Owning a two-wheeler in India comes with a legal responsibility that many riders overlook until it is too late. Under the Motor Vehicles Act, every bike or scooter used on a public road must carry at least a valid third-party liability policy. Two-wheeler insurance is not merely a compliance formality; it is a financial shield that protects you against accident costs, theft, damage and legal claims that could otherwise drain your savings in a single incident.
The insurance landscape for two-wheelers is regulated by the Insurance Regulatory and Development Authority of India, commonly called IRDAI. This body sets the rules for how policies are priced, how claims are handled and how insurers must treat policyholders. Understanding the basic structure of two-wheeler cover, including mandatory third-party protection and optional own-damage protection, helps you buy the right policy rather than the cheapest one you happen to find online.

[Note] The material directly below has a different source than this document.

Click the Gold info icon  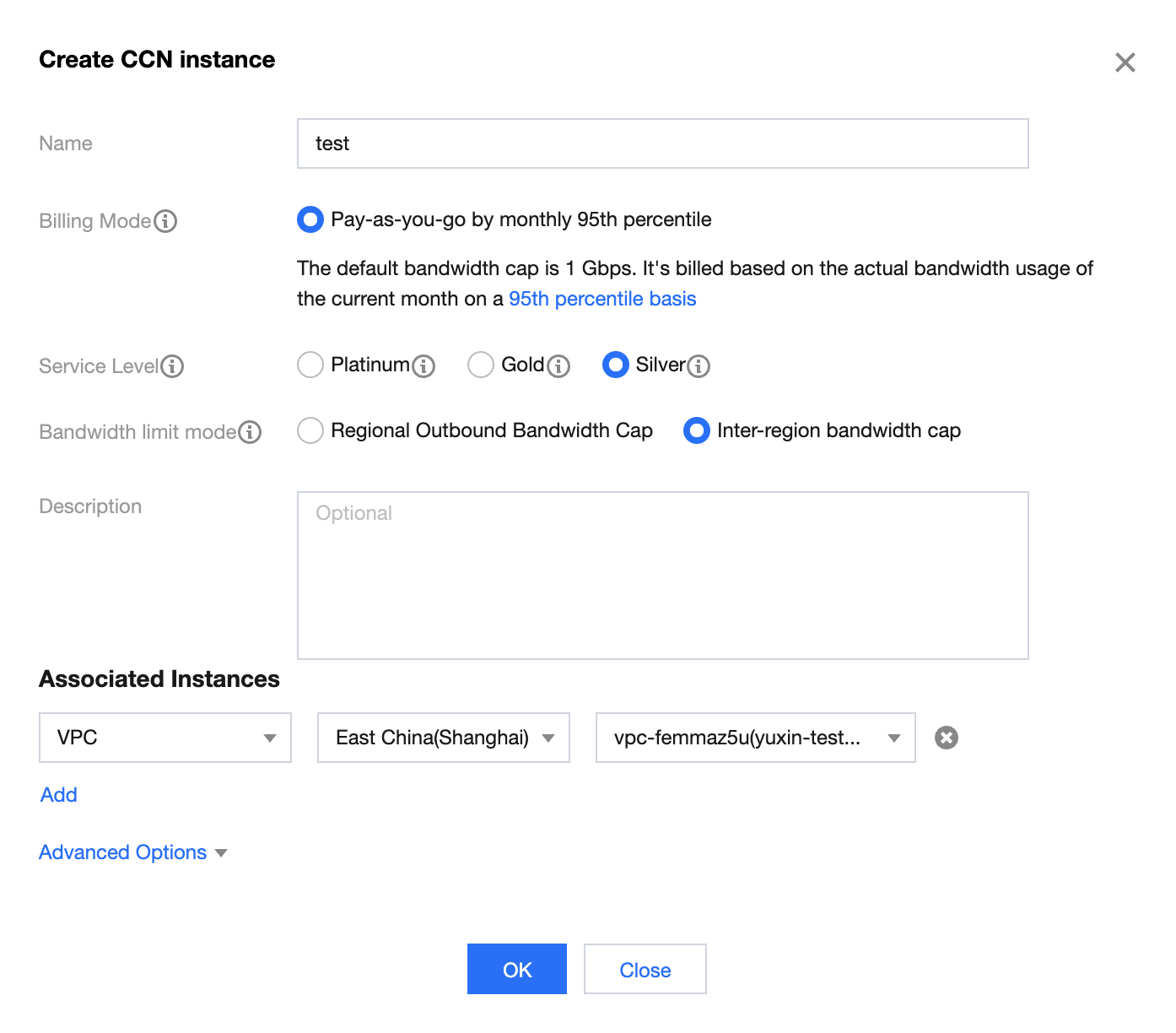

For a new rider, the vocabulary alone can feel intimidating. Terms such as Insured Declared Value, No Claim Bonus, zero-depreciation, cashless garages and break-in inspection appear on every quote page but are rarely explained clearly. This guide breaks each concept down in plain language, using realistic Indian examples, so that you can read a policy document with confidence and make decisions based on facts rather than a sales pitch from an agent.
Whether you ride a commuter motorcycle for your daily office trip, a scooter for household errands or a premium bike for weekend rides, the principles of insurance remain the same. What changes is the value of the vehicle, the risk profile and the add-ons that make sense for you. By the end of this guide you will understand what you are buying, what it protects, what it excludes and how to keep your policy active without paying more than you need to.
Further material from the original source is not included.